Task to complete :: Retype each record shown below, leaving every character as it is.

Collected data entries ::
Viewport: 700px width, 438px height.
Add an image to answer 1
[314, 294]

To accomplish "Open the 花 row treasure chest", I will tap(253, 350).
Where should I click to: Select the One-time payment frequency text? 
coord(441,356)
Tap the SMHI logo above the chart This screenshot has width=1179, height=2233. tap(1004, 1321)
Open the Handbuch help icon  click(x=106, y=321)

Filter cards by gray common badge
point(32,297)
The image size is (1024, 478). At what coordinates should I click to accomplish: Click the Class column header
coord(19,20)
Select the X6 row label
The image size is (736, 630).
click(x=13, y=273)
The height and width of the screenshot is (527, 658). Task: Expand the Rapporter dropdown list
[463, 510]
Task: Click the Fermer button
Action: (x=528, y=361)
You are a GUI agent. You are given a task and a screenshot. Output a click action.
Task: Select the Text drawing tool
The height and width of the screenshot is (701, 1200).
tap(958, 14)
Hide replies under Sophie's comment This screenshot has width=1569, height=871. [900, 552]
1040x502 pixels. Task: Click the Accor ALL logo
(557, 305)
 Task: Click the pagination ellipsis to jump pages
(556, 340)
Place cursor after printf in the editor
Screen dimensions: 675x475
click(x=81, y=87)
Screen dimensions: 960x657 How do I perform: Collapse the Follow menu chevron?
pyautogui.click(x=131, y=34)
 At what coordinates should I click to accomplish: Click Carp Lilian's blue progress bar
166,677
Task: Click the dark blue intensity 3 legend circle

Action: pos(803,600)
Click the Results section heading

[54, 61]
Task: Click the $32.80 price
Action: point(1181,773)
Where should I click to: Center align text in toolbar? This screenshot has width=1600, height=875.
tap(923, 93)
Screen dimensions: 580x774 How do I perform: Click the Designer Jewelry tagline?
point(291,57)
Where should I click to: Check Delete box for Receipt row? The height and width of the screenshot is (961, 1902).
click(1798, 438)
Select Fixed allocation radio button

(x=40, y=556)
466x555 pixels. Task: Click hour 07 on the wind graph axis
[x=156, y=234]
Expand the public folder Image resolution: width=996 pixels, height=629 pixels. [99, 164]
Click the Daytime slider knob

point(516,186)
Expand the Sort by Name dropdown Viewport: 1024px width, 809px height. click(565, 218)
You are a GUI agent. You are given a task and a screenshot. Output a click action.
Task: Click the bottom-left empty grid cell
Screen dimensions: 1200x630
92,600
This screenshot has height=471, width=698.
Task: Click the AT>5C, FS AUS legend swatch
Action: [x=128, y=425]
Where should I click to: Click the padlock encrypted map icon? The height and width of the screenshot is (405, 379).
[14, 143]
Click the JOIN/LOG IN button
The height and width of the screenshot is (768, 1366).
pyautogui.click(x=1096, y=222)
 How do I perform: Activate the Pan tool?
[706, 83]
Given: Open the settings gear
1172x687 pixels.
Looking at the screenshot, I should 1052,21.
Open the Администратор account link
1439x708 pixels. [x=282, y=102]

Solution ::
Viewport: 700px width, 438px height.
Add an image to answer 1
[314, 294]

To accomplish "Open the 花 row treasure chest", I will tap(253, 350).
Where should I click to: Select the One-time payment frequency text? 
coord(441,356)
Tap the SMHI logo above the chart This screenshot has width=1179, height=2233. tap(1004, 1321)
Open the Handbuch help icon  click(x=106, y=321)

Filter cards by gray common badge
point(32,297)
The image size is (1024, 478). At what coordinates should I click to accomplish: Click the Class column header
coord(19,20)
Select the X6 row label
The image size is (736, 630).
click(x=13, y=273)
The height and width of the screenshot is (527, 658). Task: Expand the Rapporter dropdown list
[463, 510]
Task: Click the Fermer button
Action: (x=528, y=361)
You are a GUI agent. You are given a task and a screenshot. Output a click action.
Task: Select the Text drawing tool
The height and width of the screenshot is (701, 1200).
tap(958, 14)
Hide replies under Sophie's comment This screenshot has width=1569, height=871. [900, 552]
1040x502 pixels. Task: Click the Accor ALL logo
(557, 305)
 Task: Click the pagination ellipsis to jump pages
(556, 340)
Place cursor after printf in the editor
Screen dimensions: 675x475
click(x=81, y=87)
Screen dimensions: 960x657 How do I perform: Collapse the Follow menu chevron?
pyautogui.click(x=131, y=34)
 At what coordinates should I click to accomplish: Click Carp Lilian's blue progress bar
166,677
Task: Click the dark blue intensity 3 legend circle

Action: pos(803,600)
Click the Results section heading

[54, 61]
Task: Click the $32.80 price
Action: point(1181,773)
Where should I click to: Center align text in toolbar? This screenshot has width=1600, height=875.
tap(923, 93)
Screen dimensions: 580x774 How do I perform: Click the Designer Jewelry tagline?
point(291,57)
Where should I click to: Check Delete box for Receipt row? The height and width of the screenshot is (961, 1902).
click(1798, 438)
Select Fixed allocation radio button

(x=40, y=556)
466x555 pixels. Task: Click hour 07 on the wind graph axis
[x=156, y=234]
Expand the public folder Image resolution: width=996 pixels, height=629 pixels. [99, 164]
Click the Daytime slider knob

point(516,186)
Expand the Sort by Name dropdown Viewport: 1024px width, 809px height. click(565, 218)
You are a GUI agent. You are given a task and a screenshot. Output a click action.
Task: Click the bottom-left empty grid cell
Screen dimensions: 1200x630
92,600
This screenshot has height=471, width=698.
Task: Click the AT>5C, FS AUS legend swatch
Action: [x=128, y=425]
Where should I click to: Click the padlock encrypted map icon? The height and width of the screenshot is (405, 379).
[14, 143]
Click the JOIN/LOG IN button
The height and width of the screenshot is (768, 1366).
pyautogui.click(x=1096, y=222)
 How do I perform: Activate the Pan tool?
[706, 83]
Given: Open the settings gear
1172x687 pixels.
Looking at the screenshot, I should 1052,21.
Open the Администратор account link
1439x708 pixels. [x=282, y=102]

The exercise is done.